If the small particle size is produced by the above method, it is considered that toxicity problems caused by long-term retention in the body will also be reduced.

Conclusion

Recently, Korea’s blood donation rate has decreased significantly due to the aftermath of COVID-19 and the decrease in the blood donation population due to the increased elderly population. The problem of an insufficient supply of allogeneic blood is not a problem unique to Korea. Currently, there is a decline in blood donations and blood transfusions worldwide. However, even under these circumstances, the volume of blood required due to important situations such as accidents and surgeries is steadily increasing. In addition, there is a need for medical blood reserves to prepare for the appearance of casualties in each country in the war between Russia and Ukraine. Therefore, the provision of a blood transfusion supply is essential in the military sector as well as in the civilian domain.

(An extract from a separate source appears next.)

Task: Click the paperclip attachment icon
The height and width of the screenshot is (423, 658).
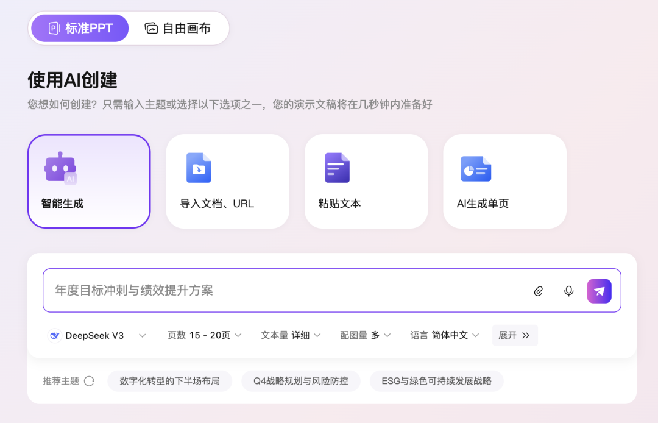Action: pyautogui.click(x=538, y=291)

For the abovementioned reasons, artificial blood, artificial RBCs, and artificial RBC substitutes have been attracting attention again recently. Among artificial blood products, the development of artificial RBCs has stalled due to side effects such as toxicity in the body. As a result, there is no FDA-approved developed product. There are several products that have received conditional approval in Russia and Africa, but the fatality rate is close to 50%. However, PFOCs cannot be considered a complete failure because among the previously developed products as discontinuation of these products has occurred not only due to clinical side effects but also due to suspension of clinical trials due to sponsorship funding problems.

Second-generation PFOCs, such as Oxygent and Oxyfluor, are stable for 1 year under refrigerated or room temperature storage conditions, demonstrating the ease of storage in emergencies. Second-generation PFOCs also have the advantage of being able to penetrate small blood vessels and blocked arteries to deliver oxygen, making them a promising field of research. However, as mentioned earlier, these PFOCs have unmet needs, the most crucial of which is the need for small particle sizes (< 100 nm). The reason for requiring small particle sizes is that when PFOC emulsions are intravenously administered, their content is absorbed by the RES. Particles larger than 100 nm struggle to pass through the liver properly, leading to prolonged residence in the body and potential toxicity issues. Moreover, particles larger than 350 nm are retained in the lungs, which has been associated with CARPA reactions (Mayer and Ferenz 2019). Therefore, we must aim to manufacture particles as small as possible, ideally < 100 nm in size. Research into reducing particle size may start with exploring process methods or finding suitable surfactants that harmonize well with PFC. Effective PFOC development may be facilitated by developing blood substitutes while considering the unmet demands stemming from identifying the causes of failure in existing PFOC products.